===== Texto fornecido

Heidi ainda questiona a forma como foram feitos os reconhecimentos. Segundo os autos, o reconhecimento pessoal feito em 22 de fevereiro contava com a presença de mais dois suspeitos ao lado de Ivan, mas Heidi diz que Ivan estava sozinho, e não ao lado de outros suspeitos. Isso vai contra o artigo 226 do Código de Processo Penal (CPP), que diz que “a pessoa, cujo reconhecimento se pretender, será colocada, se possível, ao lado de outras que com ela tiverem qualquer semelhança, convidando-se quem tiver de fazer o reconhecimento a apontá-la”.
“Ele [Ivan] me falou que não tinha mais ninguém, só ele e os três policiais armados. A pessoa, coagida, com medo, fala que é. E pronto!” A esposa Heidi também diz que Ivan não sabe dirigir moto.
Quanto ao outro crime, o defensor de Ivan, José Soares da Costa Neto, afirma que a UBS de Embu das Artes já encaminhou a folha de ponto, comprovando a presença de Ivan no trabalho no dia sete de fevereiro. Para ele, a investigação foi apressada. “Tudo fruto de uma investigação mal feita, ‘a toque de caixa’ pela equipe do CERCO-102 DP. Acho que se trata de uma grande confusão. Provavelmente o verdadeiro autor se parece com ele.”
Heidi diz que os policiais entraram em sua casa e a reviraram em busca de alguma prova: “Saí do trabalho, vim direto aqui para casa, pois os policiais tinham vindo com ele pra casa, mas quando cheguei, só encontrei minha casa toda revirada e um documento que os policiais deixaram aqui referente a busca.”
Em maio, uma audiência de instrução foi realizada. Apesar disso, as vítimas não compareceram e Ivan permaneceu preso. Desde março, o advogado de Ivan vem solicitando na justiça a inclusão de mais provas no processo.
Entre as solicitações do advogado estão a descrição do acusado por parte da vítima e da funcionária da agência bancária, nos termos do art. 226 do Código de Processo Penal (CPP). Também pede a presença de outros indivíduos ao lado de Ivan para o reconhecimento pessoal, e que seja efetuado o reconhecimento com os indivíduos com e sem máscaras. Por fim, as imagens das câmeras da UBS no dia em que Ivan trabalhava. Ele também pede a localização do celular de Ivan nos dias dos crimes, que deve ser fornecido pela operadora Tim. Diálogos trocados via Whatsapp de Ivan com sua esposa, no dia 26, também foram juntados no processo.

==========

__Tarefa 1__
Diga se cada afirmação a seguir concorda com o texto fornecido, respondendo sim ou não e citando literalmente as palavras do texto que decidem a questão: (a) Segundo Heidi, Ivan estava sozinho no reconhecimento pessoal; (b) As vítimas compareceram à audiência de instrução realizada em maio; (c) A UBS de Embu das Artes já encaminhou a folha de ponto de Ivan.
__Tarefa 2__
De acordo com o texto fornecido, qual operadora deve fornecer a localização do celular de Ivan nos dias dos crimes?

===== Dados fornecidos

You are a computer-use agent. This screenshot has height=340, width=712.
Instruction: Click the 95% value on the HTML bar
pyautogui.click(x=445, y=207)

==========
===== Dados fornecidos

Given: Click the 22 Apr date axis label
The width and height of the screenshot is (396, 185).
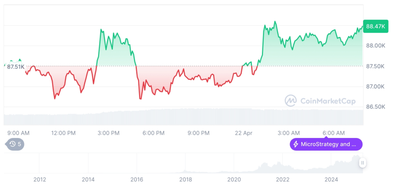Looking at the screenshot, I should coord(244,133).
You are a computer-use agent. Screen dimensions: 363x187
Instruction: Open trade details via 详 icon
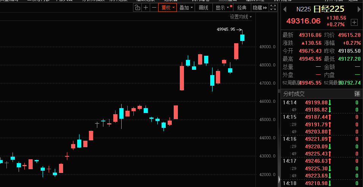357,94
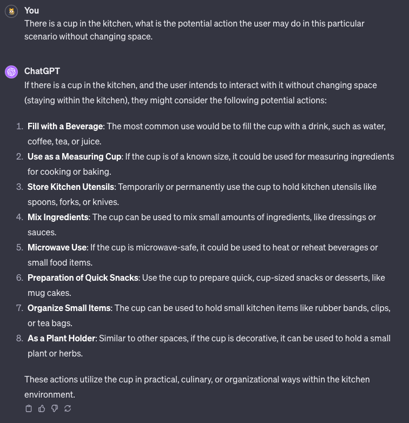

==========
===== Dados fornecidos

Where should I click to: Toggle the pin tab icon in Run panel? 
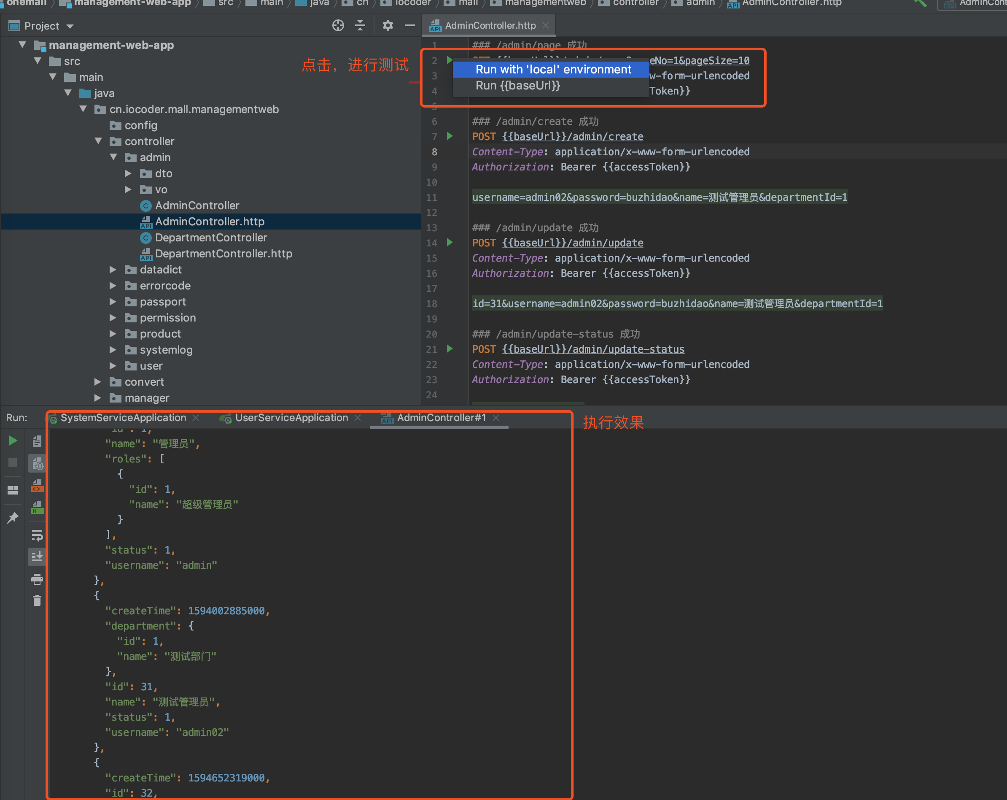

==========

__Resposta completa 1__
(a) Sim: “Heidi diz que Ivan estava sozinho, e não ao lado de outros suspeitos”.
(b) Não: “as vítimas não compareceram e Ivan permaneceu preso”.
(c) Sim: “a UBS de Embu das Artes já encaminhou a folha de ponto, comprovando a presença de Ivan no trabalho no dia sete de fevereiro”.

__Resposta completa 2__
A operadora Tim.